A relevância da primeira eleitora foi noticiada no Jornal de Itabira em 19 de maio de 1934, uma matéria de capa inteira e com foto da eleitora, assinada por J.A. que relata o acontecimento:

“Completa amanhã 100 anos de idade a exma. d. Virgínia Augusta de Andrade Lage, tronco de uma das mais importantes famílias do município. Matrona das mais acrisoladas virtudes,educada nos sãos princípios da moral cristã, D. Virginia educou seus filhos na escola do dever, da honra e dos mais rigorosos princípios de moral e pureza de costumes”.

“Em todos os movimentos cívicos que tem empolgado a vida do país, d. Virgínia está presente ao lado das boas causas detendo-as com a sua palavra autorizada e acatada.No último pleito eleitoral, vimo-la depositar na urna a sua cédula, com todo o patriotismo e lucidez de espírito.É, portanto, uma data que transpõe os limites do lar para interessar a todo o município”.

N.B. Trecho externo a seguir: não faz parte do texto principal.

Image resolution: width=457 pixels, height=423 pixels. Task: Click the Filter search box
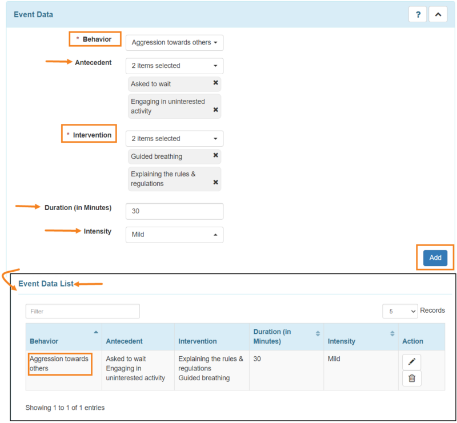[82, 311]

“A nossa festejada anciã se fez eleitora e foi sob a mais vibrante e calorosa salva de palmas da assistência que ela depôs na urna de 3 de maio a sua cédula eleitoral, porque, no seu dizer, liberais foram o seu pai e todos de sua imensa prole.Que seu patriótico exemplo sirva de estimulo a todos os brasileiros e que a cintilante data de hoje se reproduza por muitas vezes mais – tais são os votos dos corações de todos que a querem e estremecem, que pedem sua benção e a beijam carinhosamente. Salvé!”

Notinhas complementares da gloriosa história das mulheres na política: Em 1927 o primeiro voto feminino no Brasil, aconteceu no peito, na marra da saia, foi em Mossoró (RN) que a professora e juíza de futebol Celina Guimarães Viana fez-se a primeira eleitora inscrita na história das eleições no Brasil, embora o senado tenha anulado o seu voto.

Mas daí o leite já estava derramado e fomentou o debate. Celina mudou-se pra Belo Horizonte onde viveu até a sua morte e certamente militou no movimento feminista liderado pela dra. Elvira Komel. Em 1929 a cidade de Lajes no RS elegeu com 60% dos votos, Alzira Soriano (1897-1963) a primeira mulher na América Latina a assumir a governança de uma cidade.

É hora de encerrar lembranças que representam a minha inquietação com o que está por vir; como se fosse um pequeno inventário enquanto espero o fim do mundo no Brasil caso o fascismo seja eleito. Ou, o que parece vai ser, o alívio para começar de novo e continuar resistindo.

Sem medo de ser feliz vamos votar no 13, vamos eleger a democracia ferida com Haddad e Manuela.